- Born: 1943 (age 82–83) Petrópolis
- Known for: Painting, Video art, Photography

= Cybèle Varela =

Brazilian artist

Cybèle Varela (born 1943, Petrópolis) is a Brazilian mixed-media artist. She is a painter, video artist, and photographer.

==Career==

From 1962 to 1966, Cybèle Varela studied visual arts at the Museum of Modern Art in Rio de Janeiro.

She began her career as a painter and sculptor, winning the Young Contemporary Art Prize at the Museum of Contemporary Art, University of São Paulo in 1967 with the triptych: "Of all that could have been, but that wasn’t". The same year she exhibited for the first time at the Sao Paulo Art Biennial.

Varela was awarded a scholarship by the French government to study in Paris at the Ecole du Louvre in 1968–69. In 1971-72 she stayed at the Cité internationale des arts, and in 1976-78 studied at the École Pratique des Hautes Études.

The French art critic Pierre Restany wrote “Cybèle Varela does not paint landscapes.

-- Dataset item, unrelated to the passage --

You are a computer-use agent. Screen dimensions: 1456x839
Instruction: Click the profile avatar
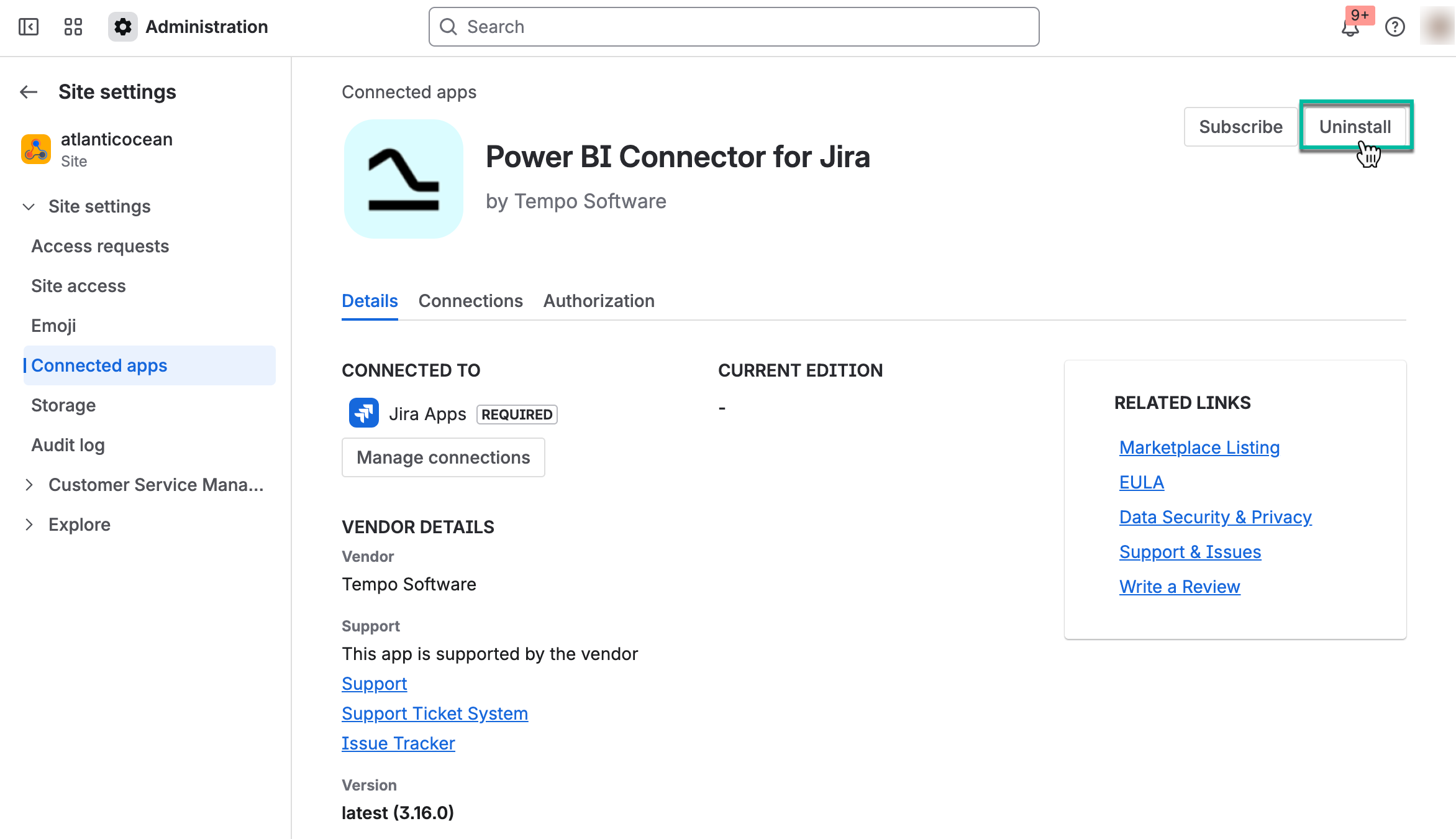coord(1436,27)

The utter commonplace of the mirror-image is for her nothing but a pretext”.

In Geneva in the 1980s, her work focused on themes from nature, in the 1990s it became more figurative, augmented with photography, digital printing and video, and since 2000 has moved towards pop surrealism.

In 1997, the Brazilian Government donated one of her paintings to the United Nations.

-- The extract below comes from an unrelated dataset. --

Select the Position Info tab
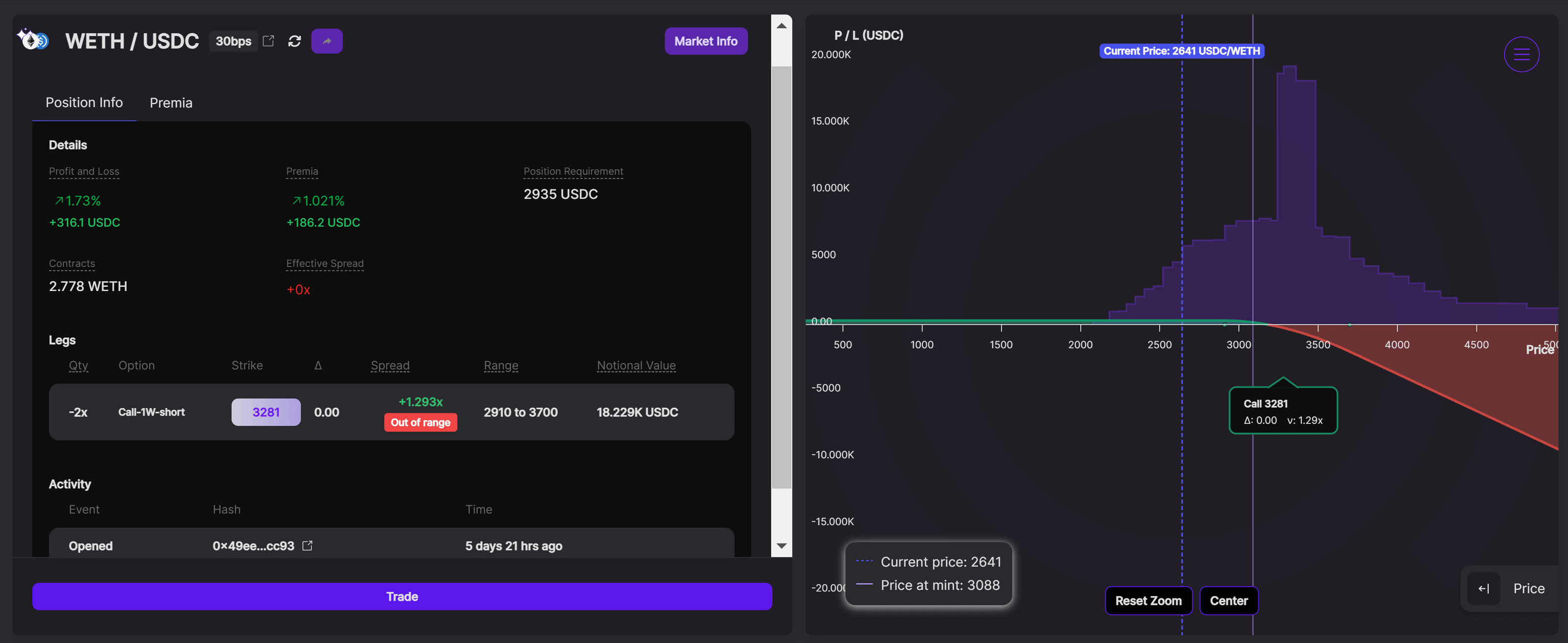 [84, 103]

== Exhibitions (selected) ==

- "elles@centrepompidou": National Modern Art Museum, Paris, 2009
- "Outros 60's": Museum of Contemporary Art, Curitiba, 2006
- São Paulo Museum of Modern Art: 2005
- National Museum of Fine Arts: Rio de Janeiro, 2003
- Art Museum of the Americas: Washington DC, 1987
- Sao Paulo Biennal: Brazil, 1981
- Cantonal Museum of Fine Arts, Lausanne, 1980
- "Mix-media": Musée Rath, Geneva, 1980
- São Paulo Biennale: Brazil, 1969
- São Paulo Biennal: Brazil, 1967
- Museum of Modern Art: Rio de Janeiro, 1964

== Sources and further reading ==

- Benezit, E. Dictionary of Artists. Paris : Grund, 2006.
- Cavalcanti, Carlos and Ayala, Walmir (ed). Dicionario brasileiro de artistas plasticos. Brasilia : MEC/INL, 1973–1980.
- Cybèle Varela : peintures, 1960-1984: Jean-Jacques Lévêque, Frederico Morais, Jean-Luc Chalumeau and Pierre Restany. Geneva : Imprimerie Genevoise S.A., 1984.
- Cybèle Varela, Surroundings. Rio de Janeiro, MNBA, 2003.
- Cybèle Varela. Bruno Mantura and Cybèle Varela. Rome : Gangemi, 2007. ISBN 978-88-492-1226-6.
- Jost, Karl (ed). Künstlerverzeichnis der Schweiz, 1980-1990. Zürich : Institut für Kunstwissenschaft, 1991.
- Leite, José Roberto Teixeira. Dicionario critico da pintura no Brasil. Rio de Janeiro : Artlivre, 1988.
- Leite, José Roberto Teixeira. 500 anos da pintura brasileira. CD-Rom, LogOn, 2000.
- Pontual, Roberto. Dicionario das artes plasticas no Brasil. Rio de Janeiro : Civilizaçao Brasileira, 1969.
- Restany, Pierre (ed.), Les Hyperréalistes. Évreux : Centre culturel international de Vascoeuil, 1974.